- [EXERCISE REQUIREMENTS] The records that follow are to be transcribed word for word.

'''

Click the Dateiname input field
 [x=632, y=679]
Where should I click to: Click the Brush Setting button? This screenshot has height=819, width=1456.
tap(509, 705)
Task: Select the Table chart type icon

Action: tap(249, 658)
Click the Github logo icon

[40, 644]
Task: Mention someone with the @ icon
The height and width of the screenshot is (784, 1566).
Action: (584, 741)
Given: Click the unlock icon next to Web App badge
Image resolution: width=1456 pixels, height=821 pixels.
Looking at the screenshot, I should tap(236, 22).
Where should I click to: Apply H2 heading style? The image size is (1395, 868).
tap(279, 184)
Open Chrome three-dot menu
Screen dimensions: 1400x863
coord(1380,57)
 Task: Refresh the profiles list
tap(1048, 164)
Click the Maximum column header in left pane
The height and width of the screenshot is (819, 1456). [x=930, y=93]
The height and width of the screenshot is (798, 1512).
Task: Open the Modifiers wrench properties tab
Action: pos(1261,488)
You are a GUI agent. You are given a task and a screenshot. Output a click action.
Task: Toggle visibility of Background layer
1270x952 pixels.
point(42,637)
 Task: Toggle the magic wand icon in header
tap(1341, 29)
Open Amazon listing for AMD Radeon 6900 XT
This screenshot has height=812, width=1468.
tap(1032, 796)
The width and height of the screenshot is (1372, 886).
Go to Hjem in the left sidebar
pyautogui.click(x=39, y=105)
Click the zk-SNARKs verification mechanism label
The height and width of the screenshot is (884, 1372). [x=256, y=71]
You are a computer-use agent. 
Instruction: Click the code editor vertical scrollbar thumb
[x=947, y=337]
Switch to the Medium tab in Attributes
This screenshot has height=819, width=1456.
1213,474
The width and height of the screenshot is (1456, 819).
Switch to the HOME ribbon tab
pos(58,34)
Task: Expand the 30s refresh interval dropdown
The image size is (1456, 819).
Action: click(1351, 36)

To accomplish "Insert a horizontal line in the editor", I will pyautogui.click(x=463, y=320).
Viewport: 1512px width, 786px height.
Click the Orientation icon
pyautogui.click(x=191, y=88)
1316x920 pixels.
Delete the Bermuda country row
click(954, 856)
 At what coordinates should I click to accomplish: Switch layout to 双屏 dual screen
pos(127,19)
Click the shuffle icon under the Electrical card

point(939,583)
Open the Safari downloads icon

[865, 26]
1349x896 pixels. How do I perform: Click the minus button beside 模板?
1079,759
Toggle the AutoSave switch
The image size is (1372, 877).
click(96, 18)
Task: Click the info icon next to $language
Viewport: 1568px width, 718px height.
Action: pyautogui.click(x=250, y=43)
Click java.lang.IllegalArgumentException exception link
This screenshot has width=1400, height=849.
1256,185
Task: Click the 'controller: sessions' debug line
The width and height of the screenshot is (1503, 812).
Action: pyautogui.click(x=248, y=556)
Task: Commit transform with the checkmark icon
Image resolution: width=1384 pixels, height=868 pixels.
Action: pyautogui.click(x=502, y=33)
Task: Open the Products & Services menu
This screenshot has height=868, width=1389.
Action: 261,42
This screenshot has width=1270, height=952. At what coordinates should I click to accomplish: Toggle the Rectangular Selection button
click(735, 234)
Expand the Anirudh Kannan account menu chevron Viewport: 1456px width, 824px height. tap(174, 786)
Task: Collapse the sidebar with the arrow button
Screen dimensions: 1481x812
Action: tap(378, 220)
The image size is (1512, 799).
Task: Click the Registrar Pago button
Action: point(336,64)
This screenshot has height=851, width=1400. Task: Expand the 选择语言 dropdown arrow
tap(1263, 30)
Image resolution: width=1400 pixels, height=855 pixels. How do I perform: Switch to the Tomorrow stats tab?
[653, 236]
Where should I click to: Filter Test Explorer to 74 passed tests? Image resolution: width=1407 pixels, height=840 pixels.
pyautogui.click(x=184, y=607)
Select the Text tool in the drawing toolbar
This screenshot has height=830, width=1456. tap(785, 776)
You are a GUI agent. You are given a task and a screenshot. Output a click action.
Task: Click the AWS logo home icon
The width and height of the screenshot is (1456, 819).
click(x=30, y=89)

'''

- [SOLUTION]
Click the Dateiname input field
 [x=632, y=679]
Where should I click to: Click the Brush Setting button? This screenshot has height=819, width=1456.
tap(509, 705)
Task: Select the Table chart type icon

Action: tap(249, 658)
Click the Github logo icon

[40, 644]
Task: Mention someone with the @ icon
The height and width of the screenshot is (784, 1566).
Action: (584, 741)
Given: Click the unlock icon next to Web App badge
Image resolution: width=1456 pixels, height=821 pixels.
Looking at the screenshot, I should tap(236, 22).
Where should I click to: Apply H2 heading style? The image size is (1395, 868).
tap(279, 184)
Open Chrome three-dot menu
Screen dimensions: 1400x863
coord(1380,57)
 Task: Refresh the profiles list
tap(1048, 164)
Click the Maximum column header in left pane
The height and width of the screenshot is (819, 1456). [x=930, y=93]
The height and width of the screenshot is (798, 1512).
Task: Open the Modifiers wrench properties tab
Action: pos(1261,488)
You are a GUI agent. You are given a task and a screenshot. Output a click action.
Task: Toggle visibility of Background layer
1270x952 pixels.
point(42,637)
 Task: Toggle the magic wand icon in header
tap(1341, 29)
Open Amazon listing for AMD Radeon 6900 XT
This screenshot has height=812, width=1468.
tap(1032, 796)
The width and height of the screenshot is (1372, 886).
Go to Hjem in the left sidebar
pyautogui.click(x=39, y=105)
Click the zk-SNARKs verification mechanism label
The height and width of the screenshot is (884, 1372). [x=256, y=71]
You are a computer-use agent. 
Instruction: Click the code editor vertical scrollbar thumb
[x=947, y=337]
Switch to the Medium tab in Attributes
This screenshot has height=819, width=1456.
1213,474
The width and height of the screenshot is (1456, 819).
Switch to the HOME ribbon tab
pos(58,34)
Task: Expand the 30s refresh interval dropdown
The image size is (1456, 819).
Action: click(1351, 36)

To accomplish "Insert a horizontal line in the editor", I will pyautogui.click(x=463, y=320).
Viewport: 1512px width, 786px height.
Click the Orientation icon
pyautogui.click(x=191, y=88)
1316x920 pixels.
Delete the Bermuda country row
click(954, 856)
 At what coordinates should I click to accomplish: Switch layout to 双屏 dual screen
pos(127,19)
Click the shuffle icon under the Electrical card

point(939,583)
Open the Safari downloads icon

[865, 26]
1349x896 pixels. How do I perform: Click the minus button beside 模板?
1079,759
Toggle the AutoSave switch
The image size is (1372, 877).
click(96, 18)
Task: Click the info icon next to $language
Viewport: 1568px width, 718px height.
Action: pyautogui.click(x=250, y=43)
Click java.lang.IllegalArgumentException exception link
This screenshot has width=1400, height=849.
1256,185
Task: Click the 'controller: sessions' debug line
The width and height of the screenshot is (1503, 812).
Action: pyautogui.click(x=248, y=556)
Task: Commit transform with the checkmark icon
Image resolution: width=1384 pixels, height=868 pixels.
Action: pyautogui.click(x=502, y=33)
Task: Open the Products & Services menu
This screenshot has height=868, width=1389.
Action: 261,42
This screenshot has width=1270, height=952. At what coordinates should I click to accomplish: Toggle the Rectangular Selection button
click(735, 234)
Expand the Anirudh Kannan account menu chevron Viewport: 1456px width, 824px height. tap(174, 786)
Task: Collapse the sidebar with the arrow button
Screen dimensions: 1481x812
Action: tap(378, 220)
The image size is (1512, 799).
Task: Click the Registrar Pago button
Action: point(336,64)
This screenshot has height=851, width=1400. Task: Expand the 选择语言 dropdown arrow
tap(1263, 30)
Image resolution: width=1400 pixels, height=855 pixels. How do I perform: Switch to the Tomorrow stats tab?
[653, 236]
Where should I click to: Filter Test Explorer to 74 passed tests? Image resolution: width=1407 pixels, height=840 pixels.
pyautogui.click(x=184, y=607)
Select the Text tool in the drawing toolbar
This screenshot has height=830, width=1456. tap(785, 776)
You are a GUI agent. You are given a task and a screenshot. Output a click action.
Task: Click the AWS logo home icon
The width and height of the screenshot is (1456, 819).
click(x=30, y=89)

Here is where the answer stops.